Duckworth cited the January incident where a U.S. Army Black Hawk helicopter collided with a passenger jet mid-air and killed all involved, as evidence of the Trump administration’s lack of attention to issues surrounding their mass firings.

“This is the same administration that even after that tragedy they still fired hundreds of FAA workers…whose main mission is air safety," Duckworth said.

Veterans Affairs

Another move by the administration that concerns Duckworth is a plan to cut over 80,000 jobs from the Department of Veterans Affairs. She said Republicans aren’t prioritizing veterans like they deserve and instead prioritizing another group.

“They would rather veterans go without their healthcare and their benefits, than to make sure that the ultra rich in this country pay their fair share,” said Duckworth, a veteran herself. “Frankly, the VA can’t afford to cut 80,000 jobs.”

Secretary of Veterans Affairs Doug Collins has been adamant that staff cuts will not affect veterans' health care.

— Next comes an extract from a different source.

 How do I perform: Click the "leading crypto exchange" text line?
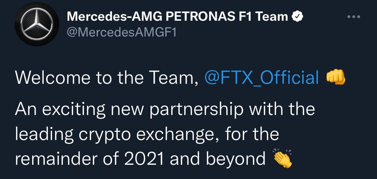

At a recent hearing, he accused Democrats of fearmongering.

Duckworth said the reason the VA saw an increase in jobs in recent years was because of the PACT Act. Duckworth said that added upwards of two million veterans to the registry.

“Which allowed veterans who were exposed to toxic substances from their service, whether it was the burn pits in Iraq or Camp Lejeune tainted water, are able to get the benefit they earned, and we owe them as the American people," she said.

Duckworth said one of the other cuts she has seen is workers being taken away from a VA hotline, which served the caregivers of veterans.

Ben Howell is a Newsroom intern at WGLT. He joined the station in 2024.